PROBLEM SET →
1. Translate into Spanish this sentence from the account of Col's schooling: "He ran away from the school, and ended up in Sydney."
2. Continue the account of Col's schooling from where it stops, picking up right after its final sentence.

TEXT PROVIDED →

____

His parents had him converted to Catholicism so he could go to a boarding school in Tasmania run by the Marist Brothers. He described it as a harsh place where ‘we were flogged mercilessly. They’d line us up. We’d have to wait our turn’.

The environment was also ‘excessively tactile’.

‘Every time you’d be in the shower, there’d be a Brother there … The boys used to fool around in the dormitories and things but the priests, the Brothers, would always have their hands on you, particularly after sports or showers or anything else. It wasn’t overt, they weren’t groping you, but the hands would be on your bum …

‘Being naive and innocent, you really didn’t think about it. It’s only in reflection that it becomes obvious.’

Col explained that his recollection of anything else that happened at the school is hazy. He knows he complained and was put in a psychiatric institution and given shock treatment, but there are big gaps in his memory of his time there.

He ran away from the school, and ended up in Sydney. ‘I got picked up by the railway police and charged with being in moral danger. The only moral danger I was in was from the State.’ Col was sent to a remand centre and placed in an isolation cell.

____

GIVEN INFORMATION →
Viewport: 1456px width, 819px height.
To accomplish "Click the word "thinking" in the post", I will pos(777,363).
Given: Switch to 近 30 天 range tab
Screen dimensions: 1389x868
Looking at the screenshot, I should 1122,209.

____

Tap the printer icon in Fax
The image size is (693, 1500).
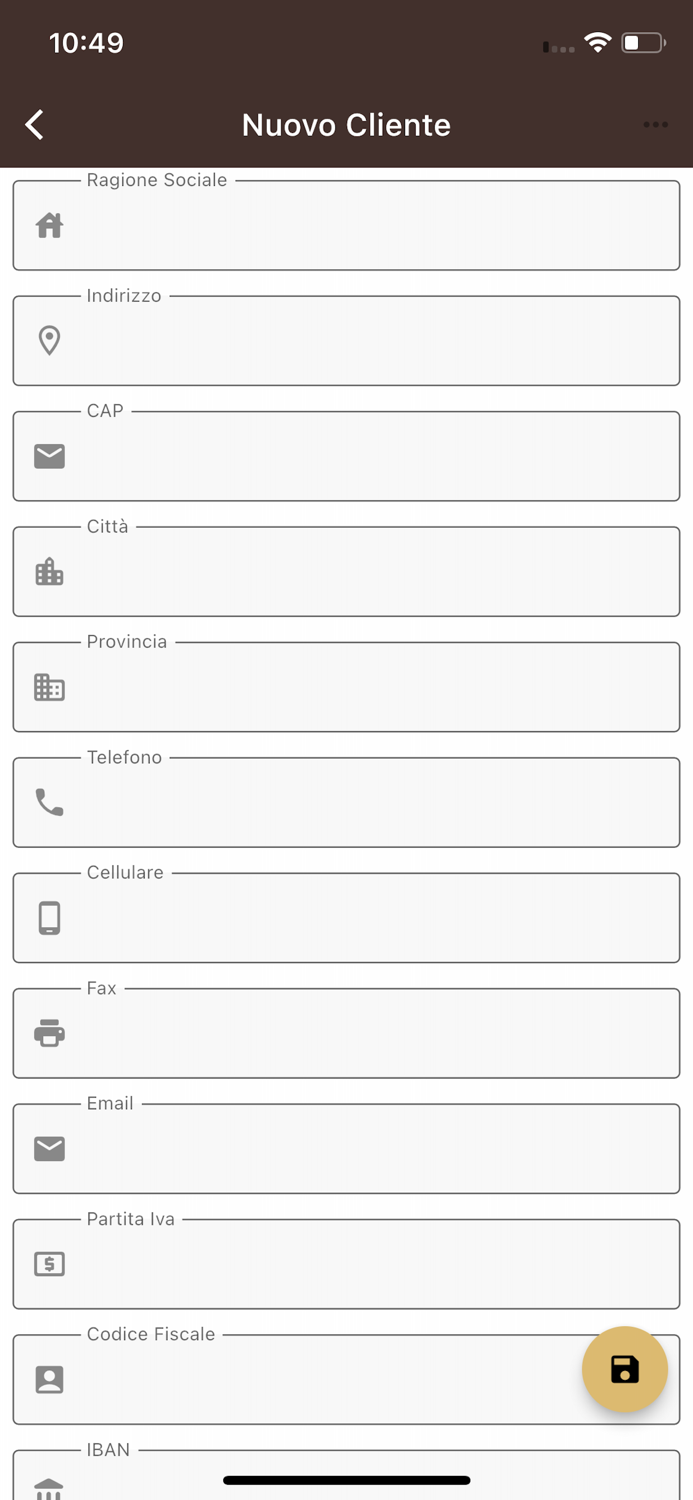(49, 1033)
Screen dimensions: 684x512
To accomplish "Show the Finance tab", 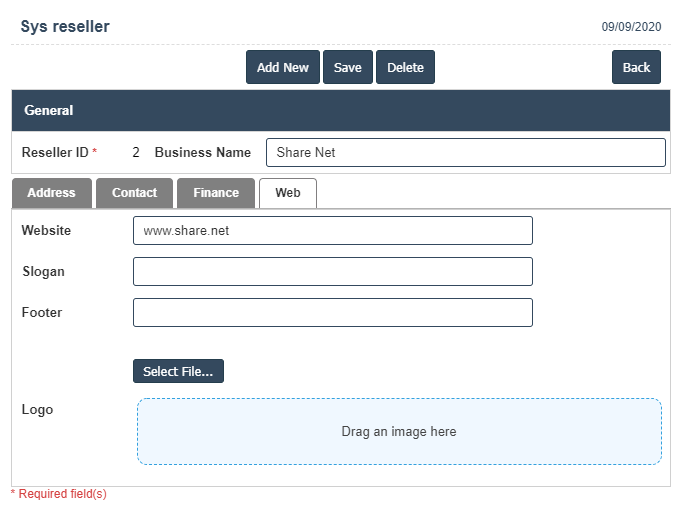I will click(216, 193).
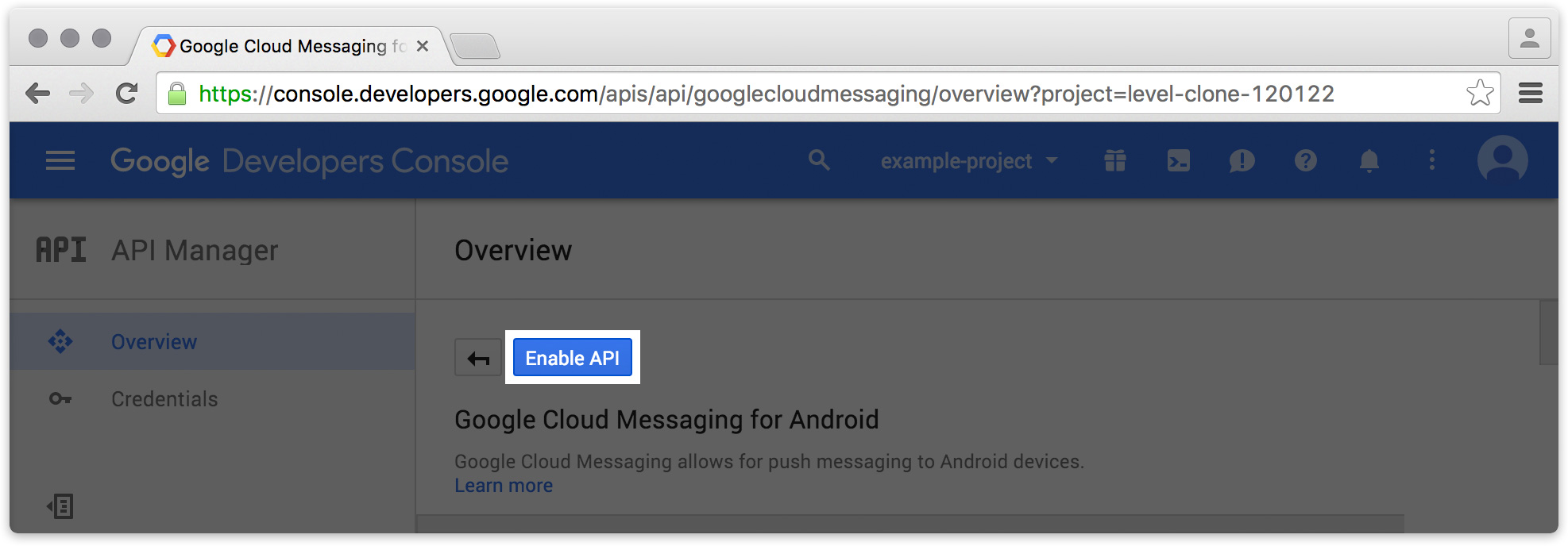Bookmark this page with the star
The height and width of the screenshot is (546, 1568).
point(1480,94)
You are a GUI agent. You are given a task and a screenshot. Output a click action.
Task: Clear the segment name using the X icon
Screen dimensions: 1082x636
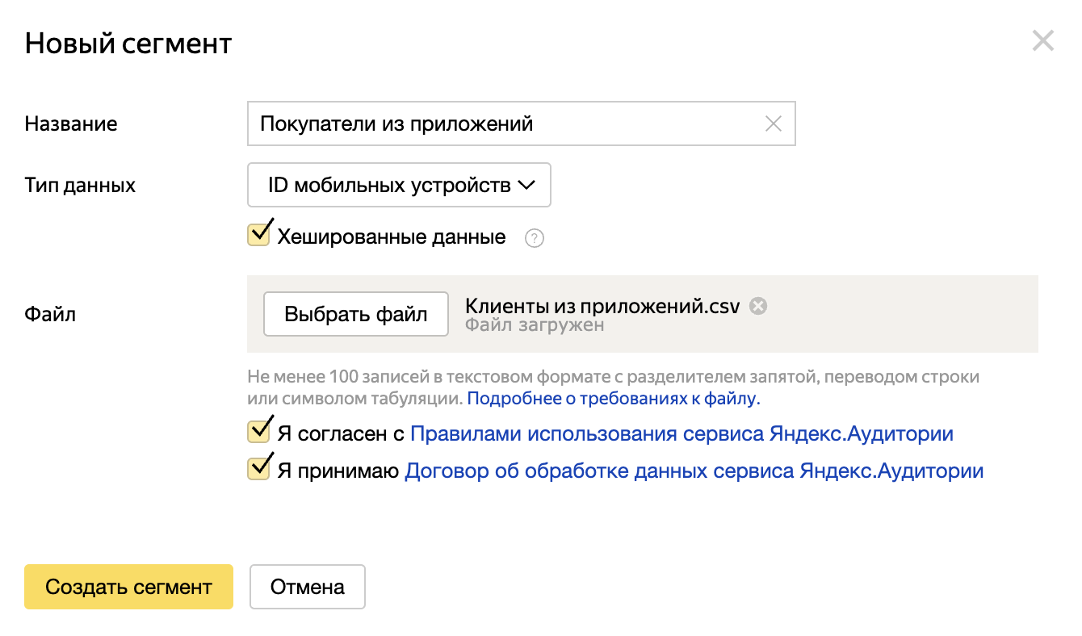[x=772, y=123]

____

ANSWERS FOR THIS EXERCISE →
1. Se escapó de la escuela y terminó en Sídney.

2.
‘A very large guard came in and beat me senseless. He then said “You’re nothing but a cock-sucker”, and made me perform fellatio on him. I was 15. The only thing I knew about authority was my father used to have a Sunday beer with the local policeman.’

At his trial Col was sentenced to a ‘general term’, meaning detention for an indefinite length of time. He was sent to a juvenile correctional facility in New South Wales. There was a school as part of the centre, and one day he was in a storeroom attached to the classroom.

‘This boy walked in to where I was, and he was a big boy, six foot … and he proceeded to rape me – and the teacher’s six foot away – with complete immunity. Didn’t care. That went on for half an hour and when I eventually emerged from it, the teacher just looked at me and looked away.’

Col told the Commissioner that it was clear the teacher knew what was going on.

‘How could you not know? I was crying. This boy … he was fully mature, he looked like 18, 19 years old … and he just didn’t care. That meant the whole class knew. How you could not know beggars belief.’

When Col was released from the centre he was given just a train ticket and $2. ‘For about four, five years I just existed on the street with petty crime and hanging around. I’m not particularly proud of it. I got no education at [the centre] at all. I ended up running into an extreme right-wing party, which I suppose gave me some structure and discipline.’

Col put himself through postgraduate studies and enjoyed a successful career. By now he had developed a deep hatred for authority and particularly the prison system and he became committed to prison reform work. He is highly suspicious of people who work as prison officers.

‘The truth is, I think, that you have to examine who seeks out those jobs. They’ll always advance the excuse “We need more training”. You don’t need to be trained to know not to abuse people, bash them. I think it attracts a certain type of person.’

Col’s childhood experiences and career choice coalesced into a crisis point last year, when he was stripsearched while visiting a prisoner as part of his work. It triggered memories that brought on a breakdown and he had to quit his job.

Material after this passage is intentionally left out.